Istio 1.0.2 (Envoy) + Cert-Manager + Let’s Encrypt for TLS + Certificate Merge

Prune
14 min readNov 7, 2018

Recap

I already talked about Istio + Cert-Manager in part one and part two. In the meantime Istio went to release 1.0, lastly 1.0.3.

While this version improves a lot of things and finally get rid of some nasty bugs when using gRPC (HTTP2) Streams, there’s still no improvement on the Ingress Gateway SSL Management.

Let me remind you :

  • Cert-Manager only create TLS Secrets, which are a kind of Secret that only contains a crt and key file.
  • Istio Ingress Gateway only mount ONE Secret named istio-ingressgateway-certs.
  • Istio Ingress Gateway have no way to detect when a SSL Certificate is updated.

This three constraints lead to the fact that :

  • you can only create ONE Certificate Resource with all your endpoints in it
  • the target TLS Secret have to be located in the Istio-System Namespace
  • You can’t mix certificates created from Cert-Manager and another source (like providing your own Certificates for some domains)
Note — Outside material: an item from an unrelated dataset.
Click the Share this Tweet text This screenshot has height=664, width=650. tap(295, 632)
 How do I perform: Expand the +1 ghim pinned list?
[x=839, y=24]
What solutions do we have ?

Well, not much right now.

Cert-Manager’s team is looking into this and will change/stabilize the API soon, which should offer other ways to store Secrets, like Ashicorp Vault.
When I say soon, it’s more of a joke than a close event. I opened a discussion months ago and went almost to a PR to allow Cert-Manager to be able to write multiple Certificates inside a single Secret, changing their type from TLS to Opaque. Following the discussion I did not push the PR. I was told that :

We can’t accept a PR like this as we are trying to stabilize the API and the final storage for Certificates is not yet decided. Also, we have to be careful not to include things in the API that we couldn’t support in the long term.

Istio is also looking for a solution to use something else than Secrets, of have something else manage the secrets for you. As of now, Istio (and the Ingress Gateway) do not support automatic update when a Secret is updated.

Then enter Cert-Merge Operator

I was so much frustrated about all this that I came with my own solution : Cert-Merge Operator !

Be warned : this is my first time using the Operator SDK and this is Beta software. Still, I just put it in Production on our platform.

The idea is simple : as Istio can only read ONE Secret to fetch Certificates and since Cert-Manager can only set ONE certificate in each Secret, we need a way to merge many TLS Secret’s data into one Opaque Secret with many Certificates.

So, how does this work ? Let’s find out…

  1. The user push Manifests to create some Certificates
  2. Cert-Manager is triggered and create to corresponding TLS Secrets
  3. CertMerge Operator watch for Secrets and is triggered when Cert-Manager create or update them
  4. CertMerge Operator also watch for CertMerge requests. In our case, we decided to merge ALL certificates with a Label certmerge=true into ONE SINGLE Opaque Secret.
    This is due to Istio limitation to only mount one secret inside the Ingress Gateway.
  5. CertMerge Operator create the Istio’s needed Secret
  6. the Istio Ingress Gateway watch for Gateway Resources. Each Gateway is defined to use a different certificate name (coming from the same single Secret which is mounted at start)

Can I do that in Prod ?

Well, while it’s working on our platform, there still are some possible issues :

First, this solution needs you to have a Label on the Cert-Manager’s Secret.
This Label is used by the Cert-Merge Operator to search/select the secrets that needs to be merged. This not supported at the moment.
It’s also why I’m pissed off by Cert-Manager project.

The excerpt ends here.